Exercise inputs: Begin

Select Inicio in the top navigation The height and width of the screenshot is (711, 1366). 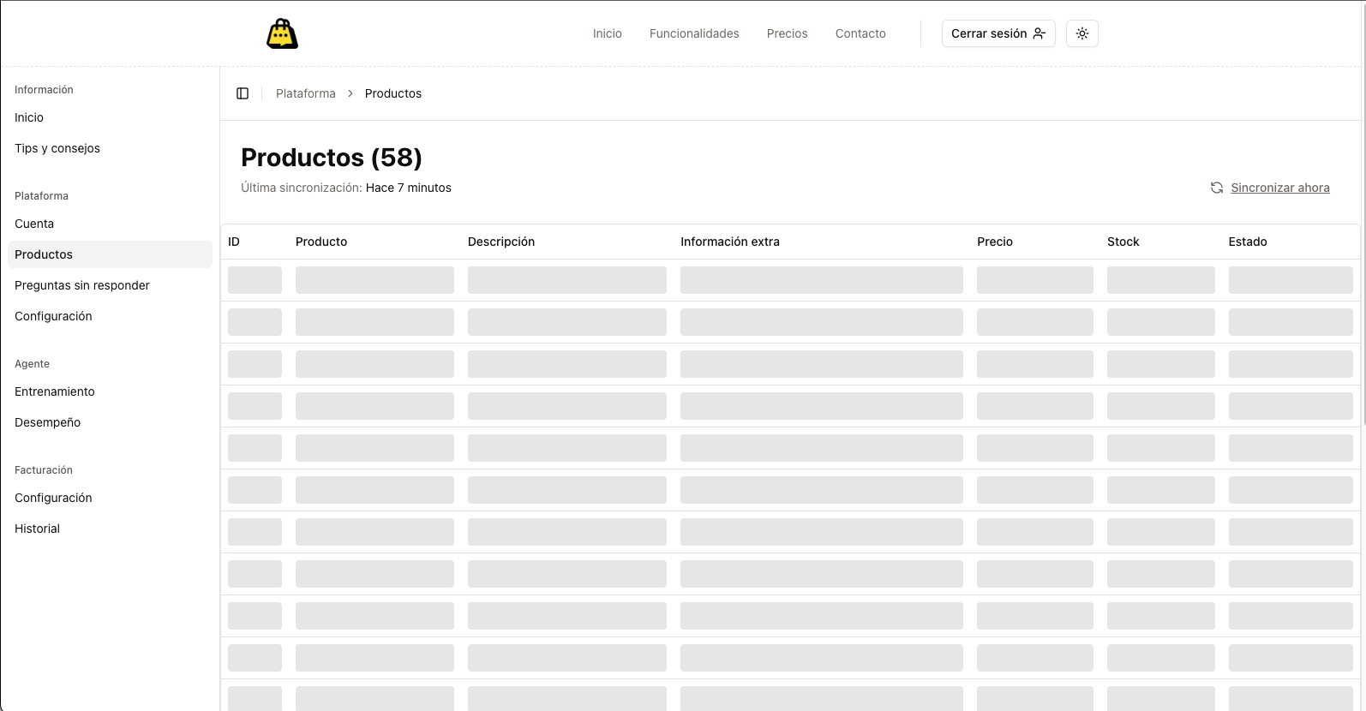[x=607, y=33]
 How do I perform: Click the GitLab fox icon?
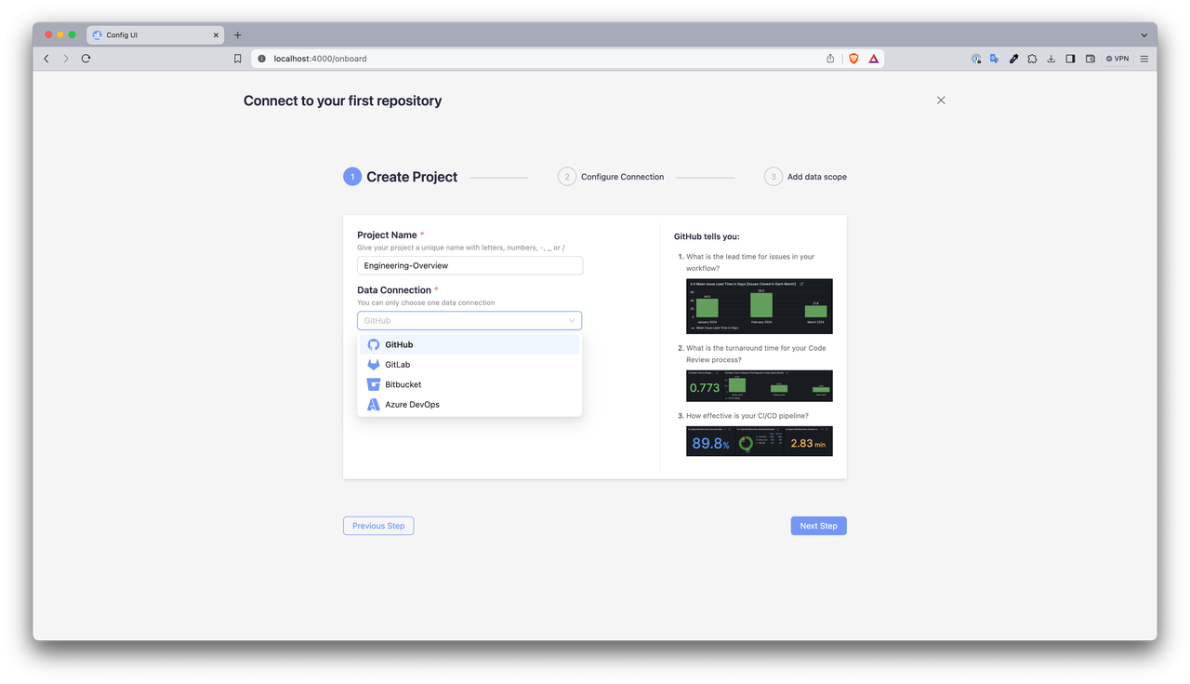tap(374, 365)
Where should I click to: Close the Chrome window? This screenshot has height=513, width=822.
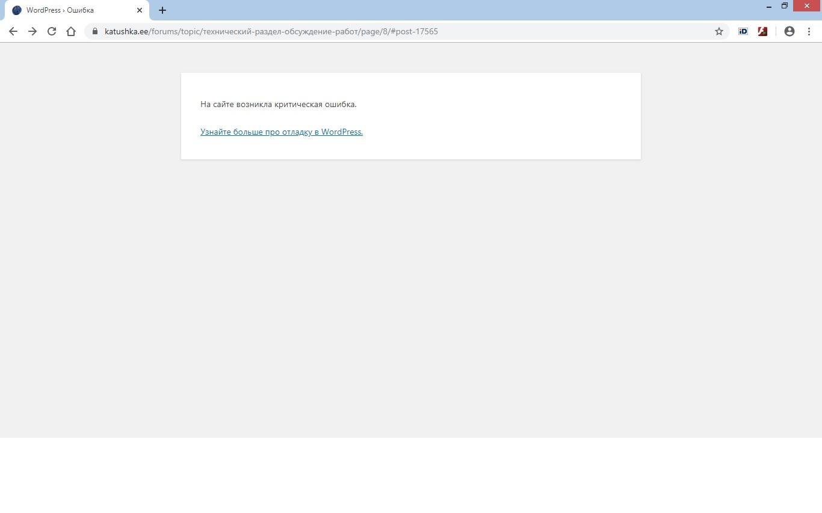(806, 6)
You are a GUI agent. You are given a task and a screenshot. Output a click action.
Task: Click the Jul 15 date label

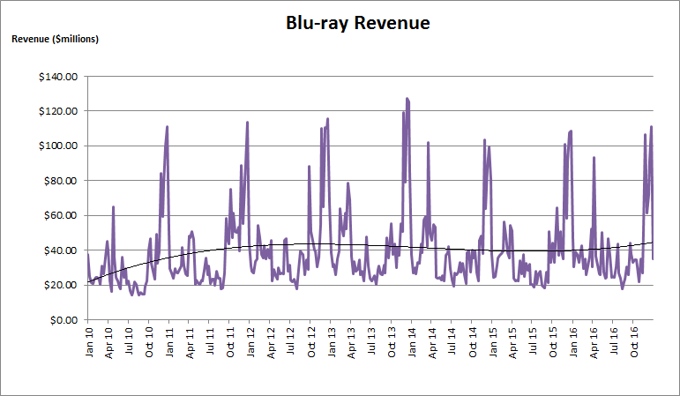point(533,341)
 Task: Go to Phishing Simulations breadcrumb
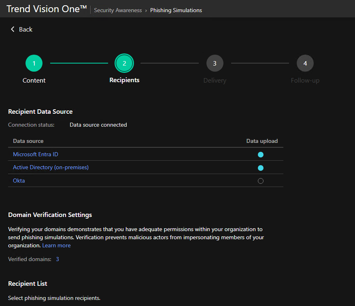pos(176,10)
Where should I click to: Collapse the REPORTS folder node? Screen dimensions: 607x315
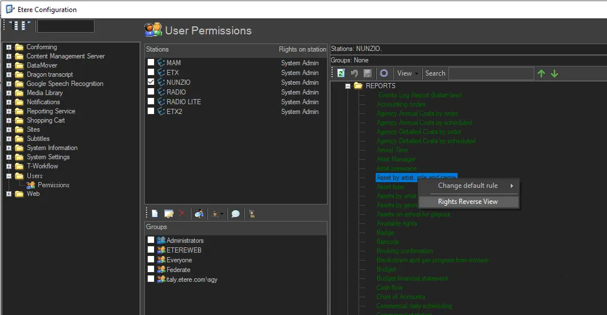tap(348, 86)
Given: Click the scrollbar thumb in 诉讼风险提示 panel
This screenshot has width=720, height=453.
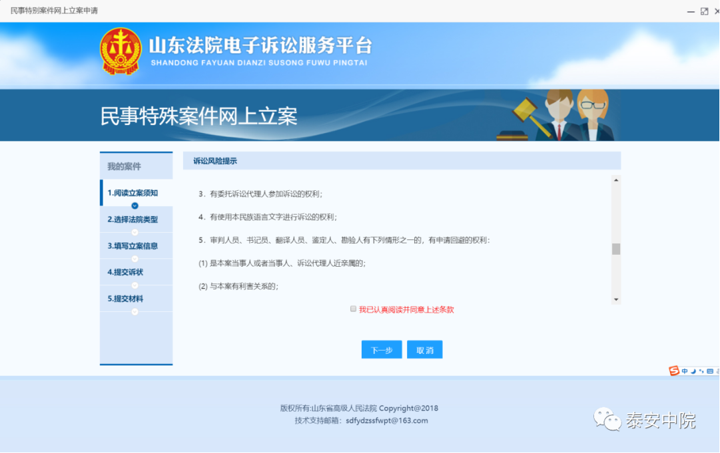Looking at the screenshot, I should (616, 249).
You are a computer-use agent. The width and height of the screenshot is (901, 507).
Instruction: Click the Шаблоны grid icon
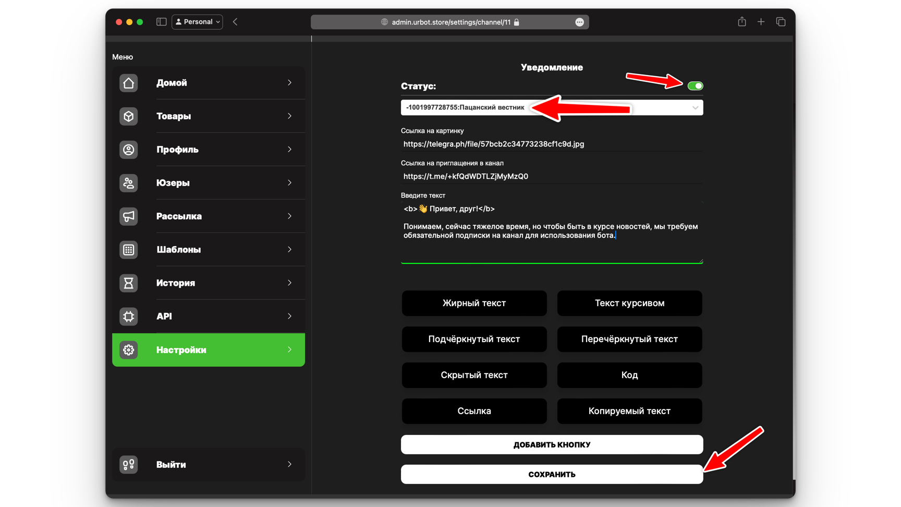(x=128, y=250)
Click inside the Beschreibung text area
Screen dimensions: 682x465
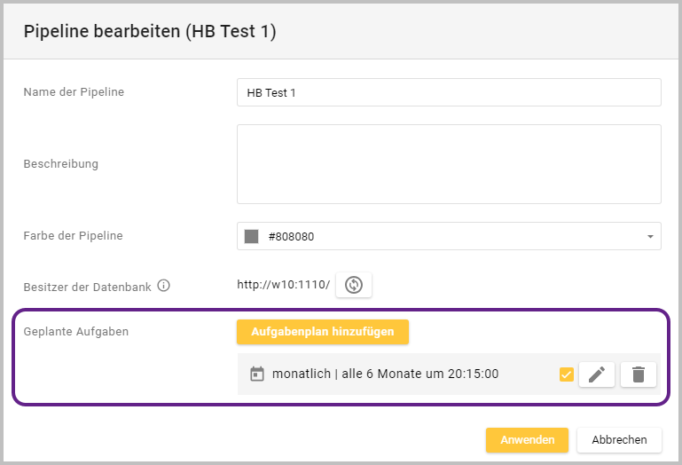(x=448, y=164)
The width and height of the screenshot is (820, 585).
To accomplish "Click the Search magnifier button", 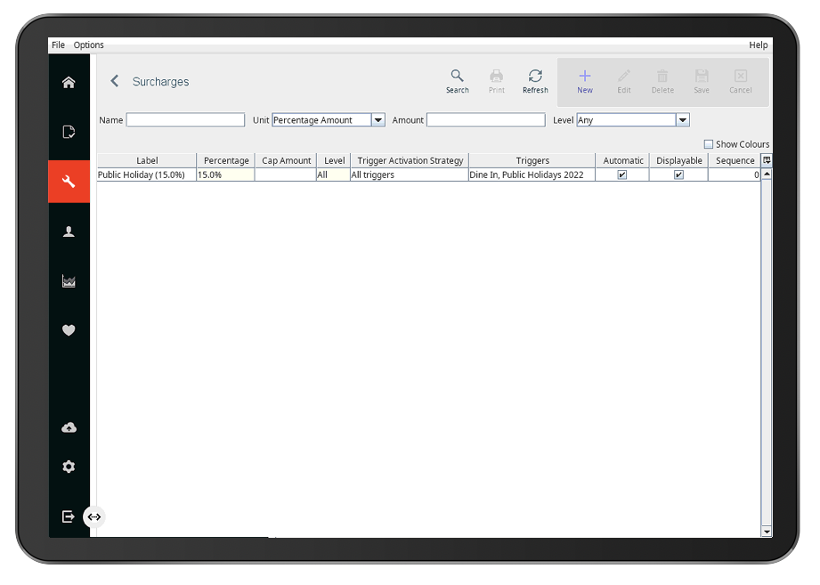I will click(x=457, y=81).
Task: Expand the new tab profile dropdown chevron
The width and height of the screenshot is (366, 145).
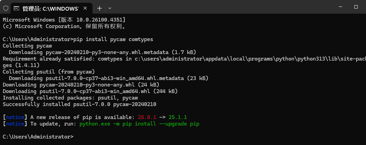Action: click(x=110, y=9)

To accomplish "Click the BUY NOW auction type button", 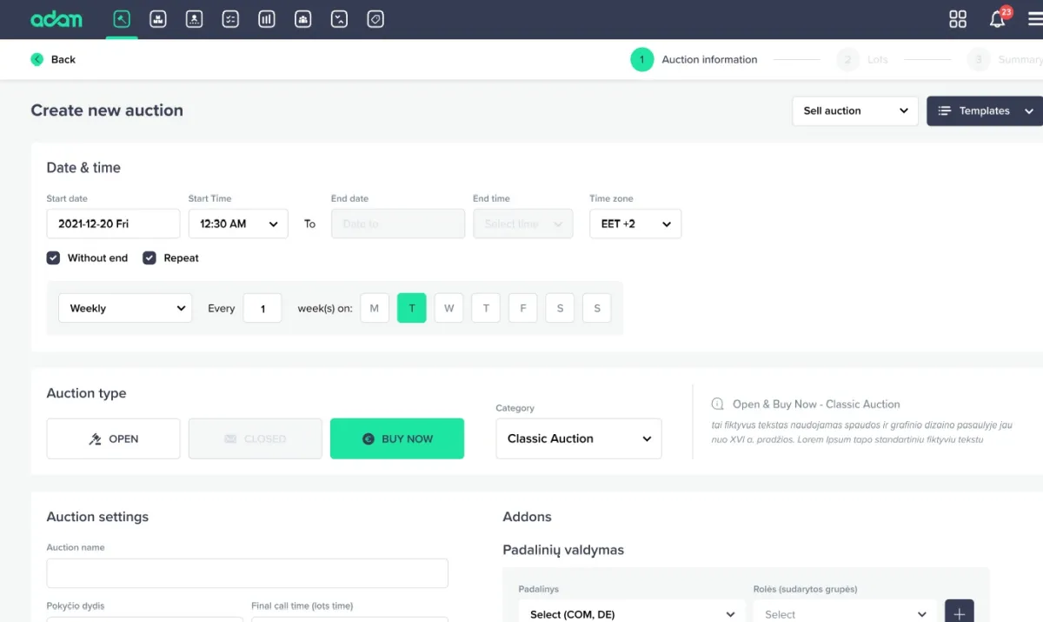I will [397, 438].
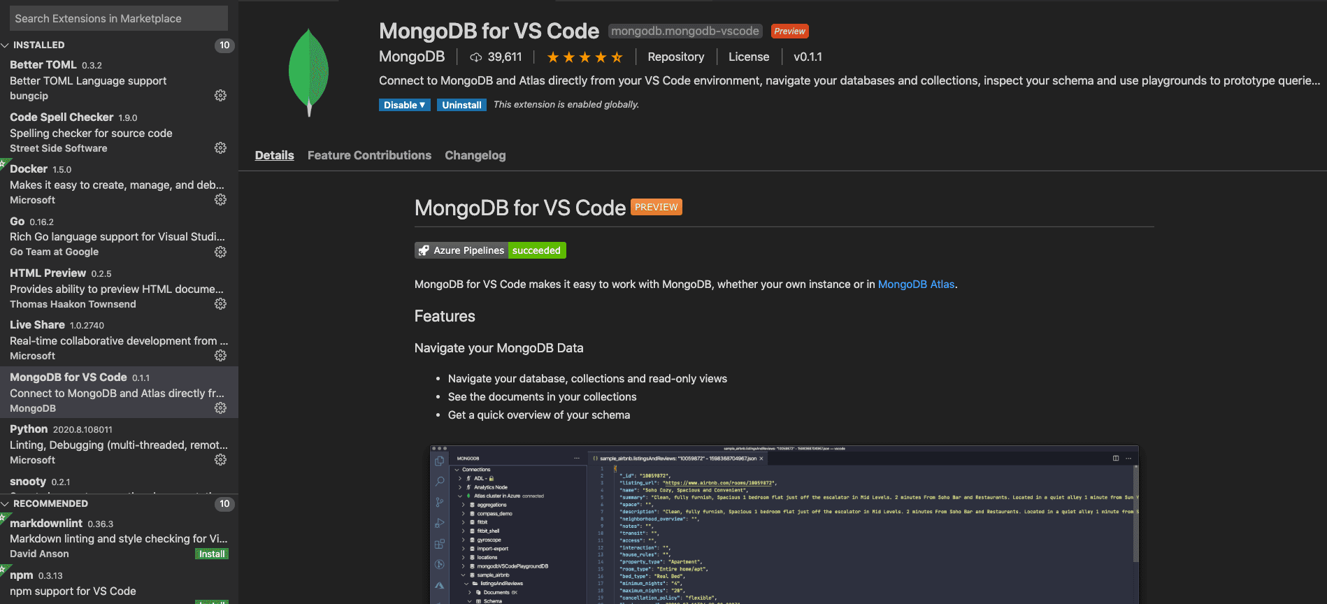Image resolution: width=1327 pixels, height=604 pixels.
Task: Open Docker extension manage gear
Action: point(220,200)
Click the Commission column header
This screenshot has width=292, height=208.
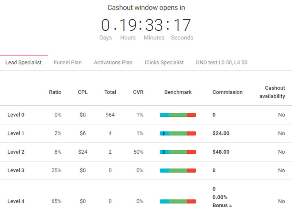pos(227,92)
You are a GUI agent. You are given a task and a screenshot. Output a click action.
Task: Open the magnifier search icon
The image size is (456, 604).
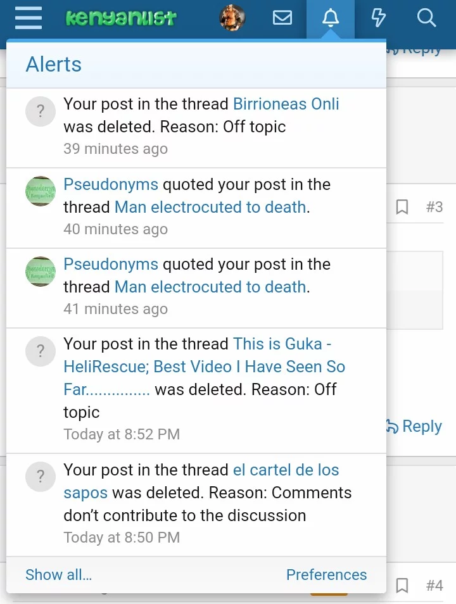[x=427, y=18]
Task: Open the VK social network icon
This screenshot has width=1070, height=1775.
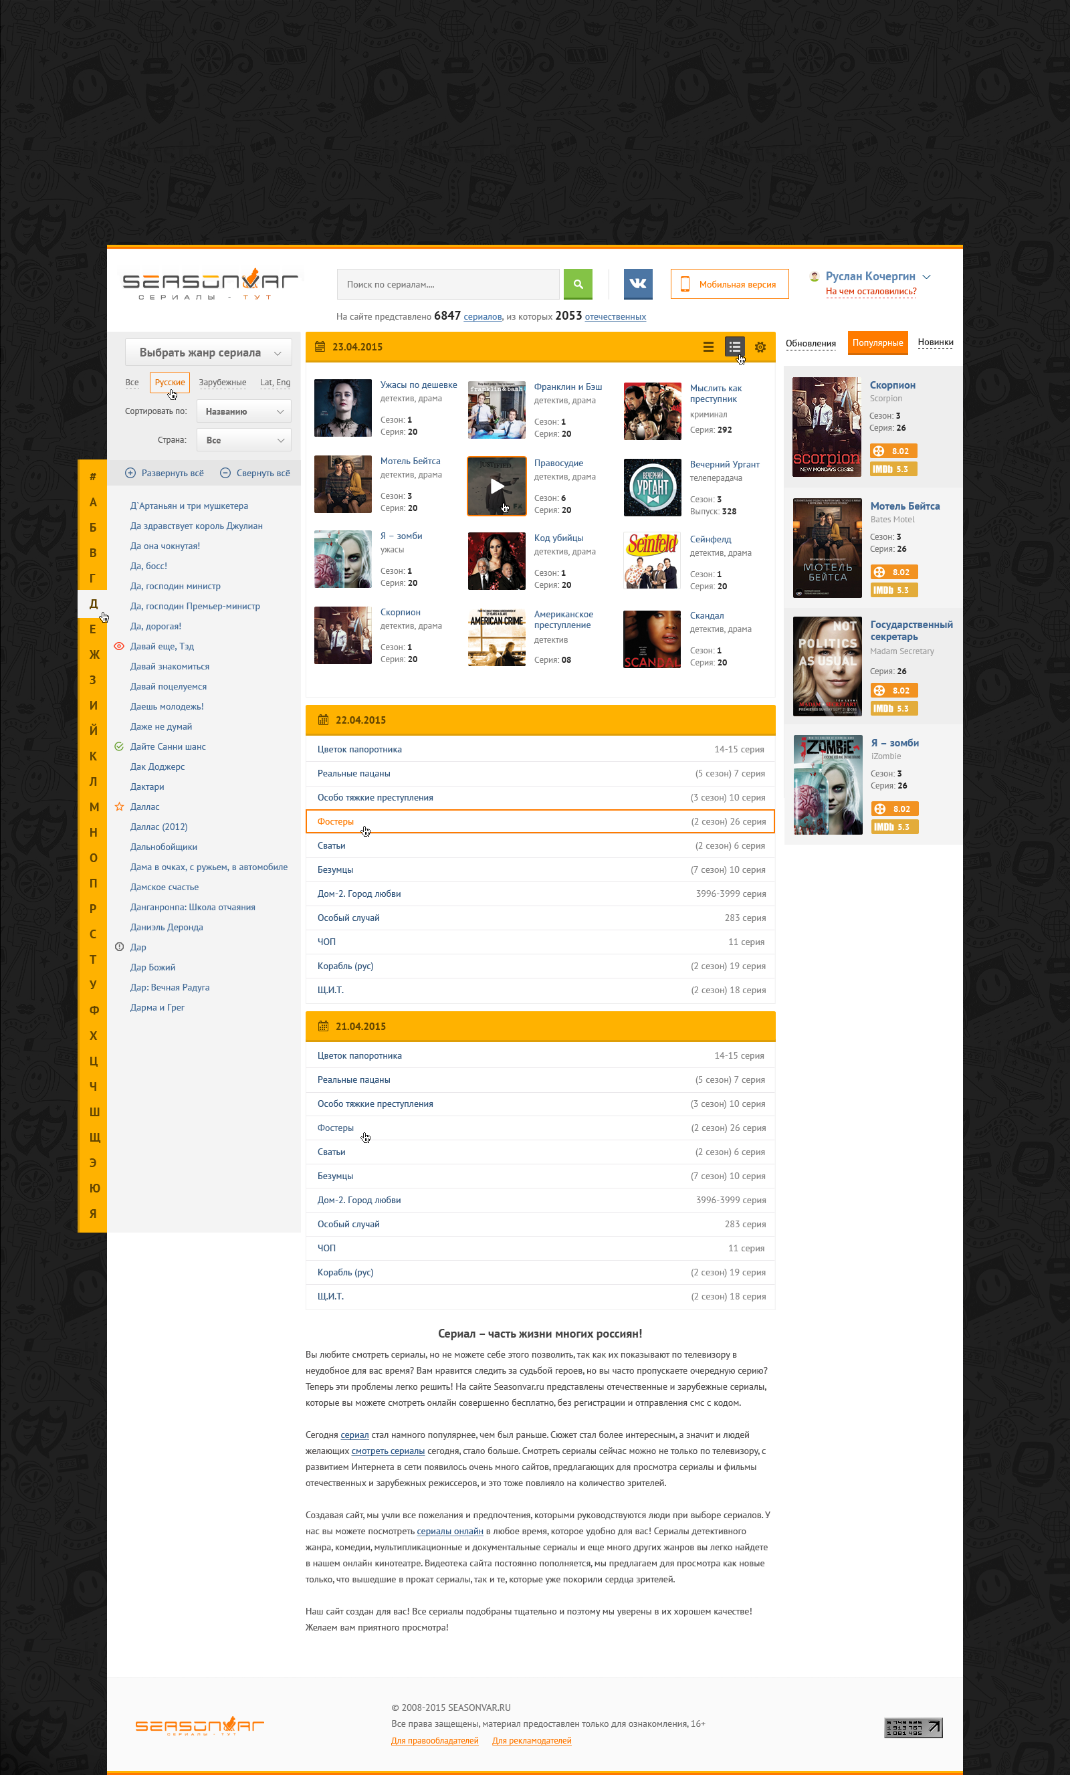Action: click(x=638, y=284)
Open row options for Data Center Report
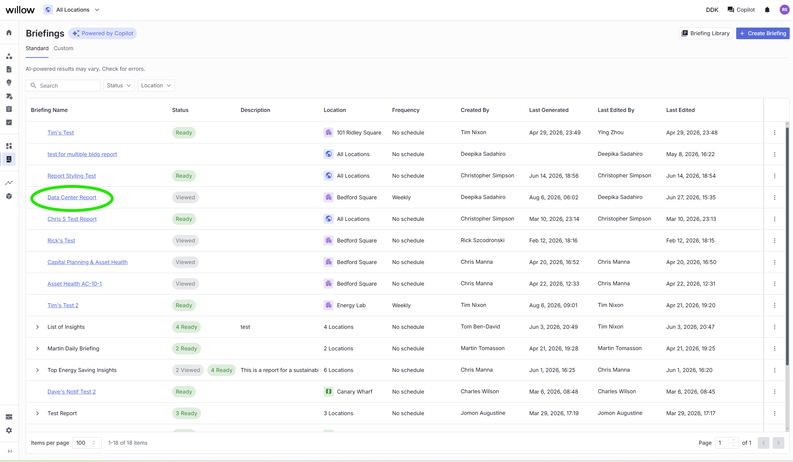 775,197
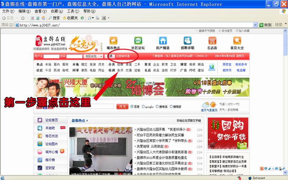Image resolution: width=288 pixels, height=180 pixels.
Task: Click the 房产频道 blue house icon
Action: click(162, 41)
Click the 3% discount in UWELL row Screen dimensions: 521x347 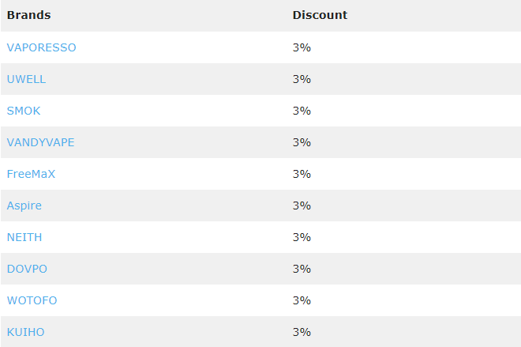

Exercise inputs: End

Work instruction — Using the records above, return word for word the lines that begin at the one containing "Where should I click to: Close" and end at the one containing "You are a computer-use", both of them included and no pictures.

Exercise answer —
Where should I click to: Close the Chrome window? This screenshot has height=513, width=822.
(806, 6)
You are a GUI agent. You are given a task and a screenshot. Output a click action.
Task: Click the Jul 15 date label

point(533,341)
 Task: Go to Phishing Simulations breadcrumb
pos(176,10)
Where should I click to: Collapse the REPORTS folder node? Screen dimensions: 607x315
tap(348, 86)
Given: Click the scrollbar thumb in 诉讼风险提示 panel
This screenshot has width=720, height=453.
Looking at the screenshot, I should (616, 249).
You are a computer-use agent. The width and height of the screenshot is (901, 507).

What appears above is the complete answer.